WORK INSTRUCTIONS
1. In the relative motion posts, what starting velocity does the example particle have in each inertial reference frame?
2. In the relative motion posts, echo the stretch from "16. May 22, 2017" through "to $0 m/s$.".
3. Answer these questions about the relative motion posts:
(a) Which post number is cited for the point that an absolute velocity cannot be assigned to motion?
(b) For how many seconds does the particle in the example accelerate?
(c) What does IRF stand for?

═══ SELECTED TEXT

Now I am a little confused, can you elaborate? Wouldn't that mean you can't tell which one is actually accelerating?

15. May 22, 2017

### PeroK

You have to understand more precisely what "all motion is relative" means. If you look at post #10, I said you cannot assign an absolute velocity to motion. You can, however, measure that something is accelerating and that over a period of time its motion relative to you has changed and, moreover, this is because it accelerated and not you.

But, what you cannot say is that at any time it was absolutely travelling at a given velocity.

In short: you can tell when something is changing its velocity (relative to an inertial reference frame); but you cannot assign an absolute value to its velocity at any time. The value of its velocity must be relative to something.

PS and that is true in good old classical physics. It does not hinge on the special or general theories of relativity. The issue is only obscured by dragging relativity into it, IMHO.

16. May 22, 2017

### PeroK

PPS to give an example. Suppose a particle acclerates at $2 m/s^2$ for $5s$.

In one IRF (inertial reference frame), that particle might have started at rest and acclerated to $10 m/s$.

In another IRF, that particle might have started at $30 m/s$ and acclerated to $40m/s$.

And in yet another IRF that particle might have started at $-10 m/s$ and decelerated to $0 m/s$.

══════
═══ RECORD EXCERPTS

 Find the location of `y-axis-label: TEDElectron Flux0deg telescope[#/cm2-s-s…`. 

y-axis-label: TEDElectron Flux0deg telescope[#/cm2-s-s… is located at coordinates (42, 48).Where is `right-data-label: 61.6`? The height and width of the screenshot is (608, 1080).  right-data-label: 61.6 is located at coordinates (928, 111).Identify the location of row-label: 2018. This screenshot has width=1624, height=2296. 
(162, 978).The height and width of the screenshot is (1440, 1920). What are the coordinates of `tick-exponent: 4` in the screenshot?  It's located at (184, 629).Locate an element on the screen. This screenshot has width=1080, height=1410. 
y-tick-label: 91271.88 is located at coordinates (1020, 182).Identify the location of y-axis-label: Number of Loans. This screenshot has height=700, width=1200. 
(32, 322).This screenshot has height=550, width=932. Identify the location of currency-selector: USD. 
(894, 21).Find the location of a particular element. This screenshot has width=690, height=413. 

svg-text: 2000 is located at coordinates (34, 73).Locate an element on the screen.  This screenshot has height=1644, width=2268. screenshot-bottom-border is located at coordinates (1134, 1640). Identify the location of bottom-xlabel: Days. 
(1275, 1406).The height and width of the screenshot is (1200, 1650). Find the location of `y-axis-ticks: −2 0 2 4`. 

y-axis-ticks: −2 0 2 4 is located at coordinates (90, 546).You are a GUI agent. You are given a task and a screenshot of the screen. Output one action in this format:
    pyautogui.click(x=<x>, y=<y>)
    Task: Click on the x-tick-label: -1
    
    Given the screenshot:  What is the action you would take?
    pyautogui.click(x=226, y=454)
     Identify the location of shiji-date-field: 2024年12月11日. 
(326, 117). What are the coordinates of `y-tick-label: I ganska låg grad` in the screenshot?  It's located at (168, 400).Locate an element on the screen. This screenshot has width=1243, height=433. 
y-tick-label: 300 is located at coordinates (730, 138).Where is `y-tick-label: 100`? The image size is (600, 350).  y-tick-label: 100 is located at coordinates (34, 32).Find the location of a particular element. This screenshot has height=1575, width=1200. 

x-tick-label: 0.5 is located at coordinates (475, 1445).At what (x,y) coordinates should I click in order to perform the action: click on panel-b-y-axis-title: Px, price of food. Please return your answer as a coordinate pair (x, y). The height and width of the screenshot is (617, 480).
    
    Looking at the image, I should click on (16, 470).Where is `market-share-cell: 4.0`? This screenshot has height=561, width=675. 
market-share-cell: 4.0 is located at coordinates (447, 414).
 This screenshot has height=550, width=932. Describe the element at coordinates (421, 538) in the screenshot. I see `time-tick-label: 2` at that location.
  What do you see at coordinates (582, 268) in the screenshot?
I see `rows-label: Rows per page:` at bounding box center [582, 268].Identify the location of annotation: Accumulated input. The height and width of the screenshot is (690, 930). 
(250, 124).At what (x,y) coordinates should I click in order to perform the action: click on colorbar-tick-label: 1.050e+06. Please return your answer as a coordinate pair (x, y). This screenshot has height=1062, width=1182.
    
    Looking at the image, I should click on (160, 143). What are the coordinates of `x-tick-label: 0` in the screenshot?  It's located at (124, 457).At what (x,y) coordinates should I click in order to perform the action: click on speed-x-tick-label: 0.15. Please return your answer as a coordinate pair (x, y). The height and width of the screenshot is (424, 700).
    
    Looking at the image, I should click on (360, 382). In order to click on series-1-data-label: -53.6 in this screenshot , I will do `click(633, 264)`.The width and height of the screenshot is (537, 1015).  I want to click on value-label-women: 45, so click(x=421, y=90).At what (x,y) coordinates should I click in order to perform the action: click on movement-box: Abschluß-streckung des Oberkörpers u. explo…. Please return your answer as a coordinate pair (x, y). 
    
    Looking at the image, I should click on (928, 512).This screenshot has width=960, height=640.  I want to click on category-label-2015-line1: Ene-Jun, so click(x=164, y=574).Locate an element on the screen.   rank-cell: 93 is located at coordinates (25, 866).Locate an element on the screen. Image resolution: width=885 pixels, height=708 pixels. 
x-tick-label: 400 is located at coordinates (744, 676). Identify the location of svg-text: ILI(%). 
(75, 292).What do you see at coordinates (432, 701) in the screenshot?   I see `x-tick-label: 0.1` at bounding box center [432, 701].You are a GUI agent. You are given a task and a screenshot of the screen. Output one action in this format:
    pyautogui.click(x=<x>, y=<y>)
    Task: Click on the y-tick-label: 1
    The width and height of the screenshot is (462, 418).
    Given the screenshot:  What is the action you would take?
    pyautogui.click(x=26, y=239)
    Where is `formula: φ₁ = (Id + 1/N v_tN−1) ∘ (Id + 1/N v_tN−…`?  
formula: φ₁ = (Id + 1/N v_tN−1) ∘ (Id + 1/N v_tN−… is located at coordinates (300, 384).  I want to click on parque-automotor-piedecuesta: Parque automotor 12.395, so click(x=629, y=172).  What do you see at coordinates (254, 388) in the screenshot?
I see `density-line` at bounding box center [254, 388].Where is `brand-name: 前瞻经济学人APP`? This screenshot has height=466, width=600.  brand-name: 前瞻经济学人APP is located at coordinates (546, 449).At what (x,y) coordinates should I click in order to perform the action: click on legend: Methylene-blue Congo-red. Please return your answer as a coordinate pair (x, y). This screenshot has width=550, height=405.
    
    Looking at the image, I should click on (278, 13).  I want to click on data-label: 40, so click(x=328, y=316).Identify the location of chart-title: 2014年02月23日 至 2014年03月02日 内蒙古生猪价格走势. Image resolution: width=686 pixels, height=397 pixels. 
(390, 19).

══════

ANSWER SET
1.
- At rest
- 30 m/s
- -10 m/s

2.
16. May 22, 2017

### PeroK

PPS to give an example. Suppose a particle acclerates at $2 m/s^2$ for $5s$.

In one IRF (inertial reference frame), that particle might have started at rest and acclerated to $10 m/s$.

In another IRF, that particle might have started at $30 m/s$ and acclerated to $40m/s$.

And in yet another IRF that particle might have started at $-10 m/s$ and decelerated to $0 m/s$.

3.
(a) Post #10
(b) 5 seconds
(c) Inertial reference frame